While some still had younger kids at home, many of us were giddy with the prospect of becoming empty nesters. One of those parents said something along the lines of, “We deserve a party just for us after they all leave.” Others chimed in enthusiastically, and the next thing I knew, my husband and I had offered to host a party in the fall.
As the last of the college freshmen left—after an endless round of nightly goodbye parties—we decided it was time to make good on our promise from June. Instead of just hosting a gathering to catch up and hear about how the kids were doing, we decided to host a “College Care Package Party,” an idea I had read about online.
In addition to the usual appetizers, drinks and dessert, we asked everyone to bring 18 duplicates of one item a college kid might enjoy receiving in a care package. I imagined parents might bring packets of hot chocolate, tea, and popcorn that we would divide up into 18 small treat bags, along with a personal letter for each kid from their parents.
Soon after the empty nesters club arrived (we were also nice enough to invite friends who still had a kid or two at home), we realized we were going to need bigger treat bags. Some people brought mini cereal boxes, chocolate bars, decks of cards, cough drops, and hand warmers. Some came with ramen noodles, packs of gum, and coffee mugs with our high school logo. And some had gathered envelopes, stamps, pretzels, cookies, and toiletries. Their creativity abounded!

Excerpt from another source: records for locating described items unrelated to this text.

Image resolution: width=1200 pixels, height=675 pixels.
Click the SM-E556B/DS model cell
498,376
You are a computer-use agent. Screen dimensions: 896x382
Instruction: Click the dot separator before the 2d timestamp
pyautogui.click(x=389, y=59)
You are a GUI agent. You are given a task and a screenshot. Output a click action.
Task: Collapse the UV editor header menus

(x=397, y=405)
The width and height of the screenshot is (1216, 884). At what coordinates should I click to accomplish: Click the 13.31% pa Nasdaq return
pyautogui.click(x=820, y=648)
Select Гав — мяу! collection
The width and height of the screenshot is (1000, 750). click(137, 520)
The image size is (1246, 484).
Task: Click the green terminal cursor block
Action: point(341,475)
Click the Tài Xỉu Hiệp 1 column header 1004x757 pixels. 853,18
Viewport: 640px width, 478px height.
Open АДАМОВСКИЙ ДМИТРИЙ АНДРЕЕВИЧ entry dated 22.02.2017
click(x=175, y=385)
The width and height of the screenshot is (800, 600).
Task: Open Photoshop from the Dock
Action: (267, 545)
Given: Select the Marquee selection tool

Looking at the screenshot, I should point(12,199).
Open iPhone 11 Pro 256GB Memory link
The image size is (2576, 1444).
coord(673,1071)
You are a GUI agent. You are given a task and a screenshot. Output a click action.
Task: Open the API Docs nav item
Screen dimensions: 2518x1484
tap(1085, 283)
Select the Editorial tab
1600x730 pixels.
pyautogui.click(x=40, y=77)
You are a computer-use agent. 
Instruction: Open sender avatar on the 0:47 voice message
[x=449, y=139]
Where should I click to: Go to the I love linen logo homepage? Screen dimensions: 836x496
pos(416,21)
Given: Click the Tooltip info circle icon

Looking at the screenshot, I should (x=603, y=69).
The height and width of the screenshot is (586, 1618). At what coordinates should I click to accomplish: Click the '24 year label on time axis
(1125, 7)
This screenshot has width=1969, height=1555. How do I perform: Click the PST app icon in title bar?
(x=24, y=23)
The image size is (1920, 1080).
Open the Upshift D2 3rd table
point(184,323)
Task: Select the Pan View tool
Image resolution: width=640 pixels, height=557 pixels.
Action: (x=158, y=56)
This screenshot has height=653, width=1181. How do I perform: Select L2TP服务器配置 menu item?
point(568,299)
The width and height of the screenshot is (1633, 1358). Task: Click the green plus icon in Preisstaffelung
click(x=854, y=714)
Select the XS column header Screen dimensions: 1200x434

Hilarity ensued as we loaded up the college goody bags. It was like grown up trick or treating. We all promised not to post anything on social media so the kids would be surprised when their packages arrived.
Perhaps the best part of the night was reconnecting with parents we had talked to every week while our children were growing up and getting to know other parents better. It’s such a sudden change when you become empty nesters: no more PTO emails, no extra kids at the dinner table, and no more chatting on the sidelines with other parents. This evening had been the perfect antidote to the disconnect we had all been feeling.
Something tells me we’ll be having another evening like this before long. Aren’t final exams coming up soon?